Earlier this year, one of Gibson’s sketches helped lead to the arrest of a man accused of fatally shooting a woman at a gas station as she vacuumed her car.

An anonymous woman spotted a man who looked similar to the sketch and used a crayon to jot down the license plate number from his truck. The woman informed police, who later found the truck at a rest stop in Kerrville and arrested the man sleeping inside.

Beau John Maloney was charged with the woman’s murder. A .38-caliber revolver Maloney had with him was connected to the woman’s death and an earlier robbery, police said.

Some police departments use computer programs to compose sketches, but Gibson and other artists say computers can’t capture the emotion, shadowing or intricate details they can put on a page.

“Police sketches are subjective, so it is very interpretive,” Streed said.

The most important part of putting together the sketch is details culled from the witness during the interview, Gibson said.

“It needs to be the most enjoyable conversation possible considering what the witness has been through,” she said. “The Holy Grail of a great interview is to get somebody to laugh.”

Streed said he tries to reach a point with the witness where it’s almost like the victim’s eyes are guiding his hand.

“A lot of these people will come in and they will be expecting a lot because they have been hanging on to this image in their head for days, weeks and months,” he said. “It can be very cathartic.”
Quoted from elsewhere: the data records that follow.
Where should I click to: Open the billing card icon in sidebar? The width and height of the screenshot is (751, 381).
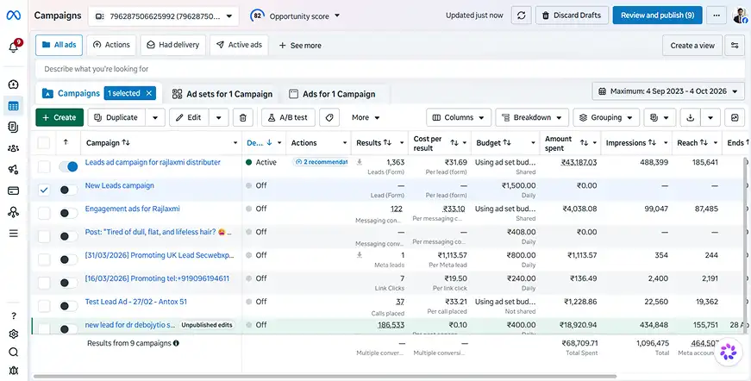[x=14, y=191]
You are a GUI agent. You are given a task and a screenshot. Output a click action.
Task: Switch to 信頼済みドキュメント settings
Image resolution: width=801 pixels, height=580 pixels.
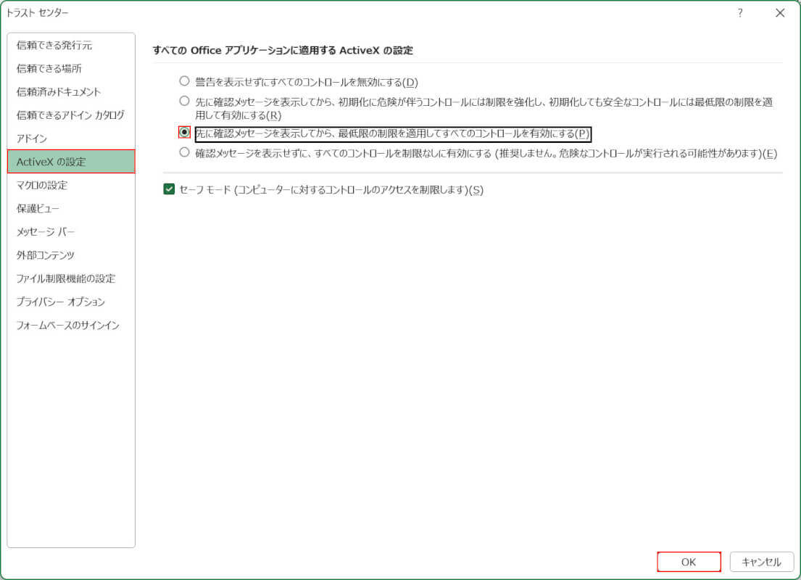[59, 92]
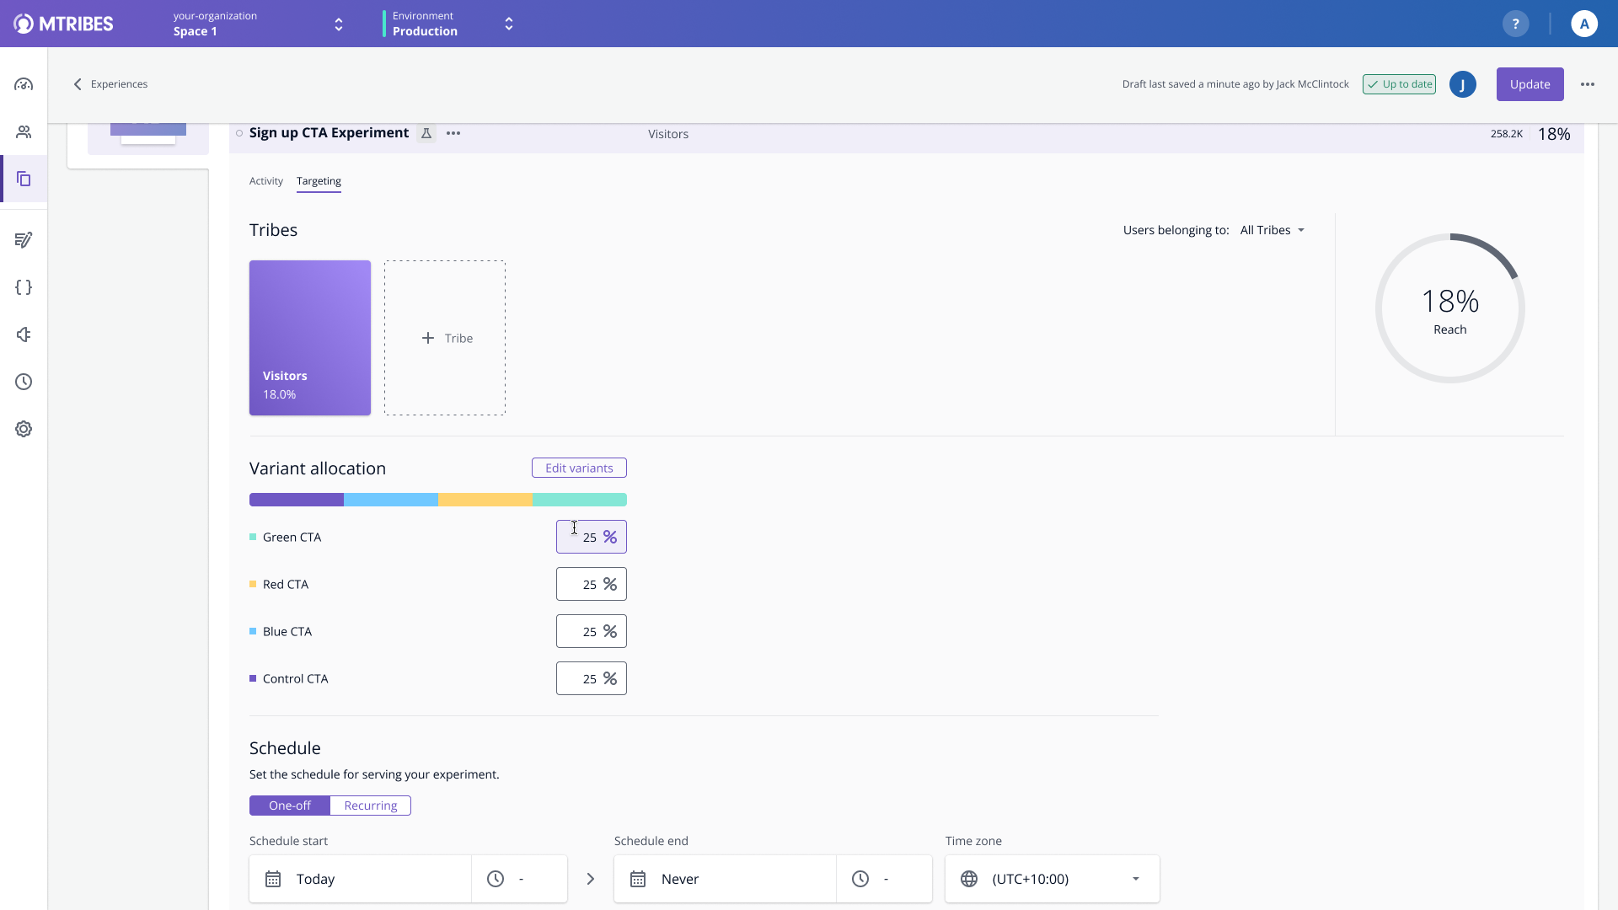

Many, however, continue to believe trauma causes people to forget what their attacker looked like, but Gibson said she knows from her own experience - she says she was raped at 21 while living in California - that trauma “indelibly imprints” the attacker’s image.

“There was like an energy force inside of me and you could let it be a loose cannon of hurt,” Gibson said. “But I took the feelings I had and I hitched it up to my efforts and I have all this energy to help anybody now. And all I have to do is draw faces.”